SOURCE PASSAGE ▸
[Start]

As the universe expanded, the temperature dropped to about one billion degrees Kelvin (K). At that point, the protons and neutrons began to bind together to form atomic nuclei.
The primary conditions is all about energy - superheated pre-baryonic elements and the interaction between electromagnetic particles, dark matter and supercharged electromagnetic energy.
It makes perfect sense, that matter solidifies in two flavours - first dark and then non-dark matter - where the non-dark matter are governed by the weak- and strong core forces, and the dark matter is governed by the force of gravity.
When the relic force begin to loose the role as the dominating force - dark matter are the only matter that relate to new gravity, thus start compacting in the inflated new space-time, and the core forces governed by the electromagnetic force start combining baryon matter in the subsequently cooling as the radiation looses charges and quickly forms ions, photons and electrons. In a “space-quake” of oscillating charges and responding gravity waves.
By the time normal matter has begun forming, dark matter has already established pockets of matter and thereby also voids only roamed by radiation.
The nucleosynthesis following will grow yet more heated matter, and as protons are attracted to dark matter - and radiation and photons fast are traversing voids attracted by the core forces in the building of nuclei - the cores heats up and electrons can't bind - thus the protons looses the charges again and again as ions and protons - emitting a flood of neutrinos heating up the new space to the extremes.

[End]

DATA LINES ▸
[Start]

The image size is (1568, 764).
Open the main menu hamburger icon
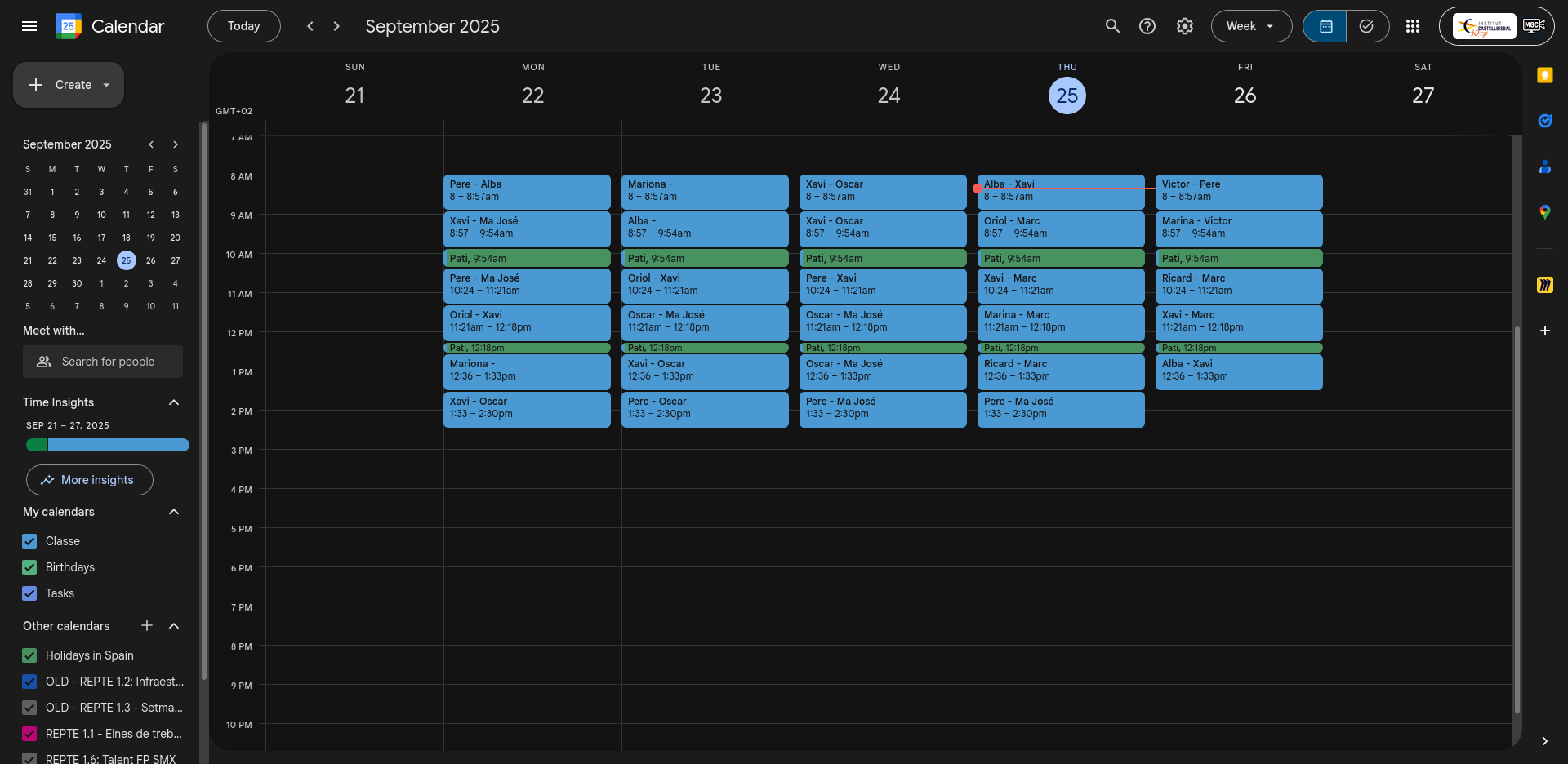click(29, 26)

[End]

PROBLEM TO SOLVE ▸ Reproduce the cosmology passage between "It makes perfect" and "force of gravity.", inclusive, substituting "gravitational force" for "force of gravity".

ANSWER BELOW ▸
It makes perfect sense, that matter solidifies in two flavours - first dark and then non-dark matter - where the non-dark matter are governed by the weak- and strong core forces, and the dark matter is governed by the gravitational force.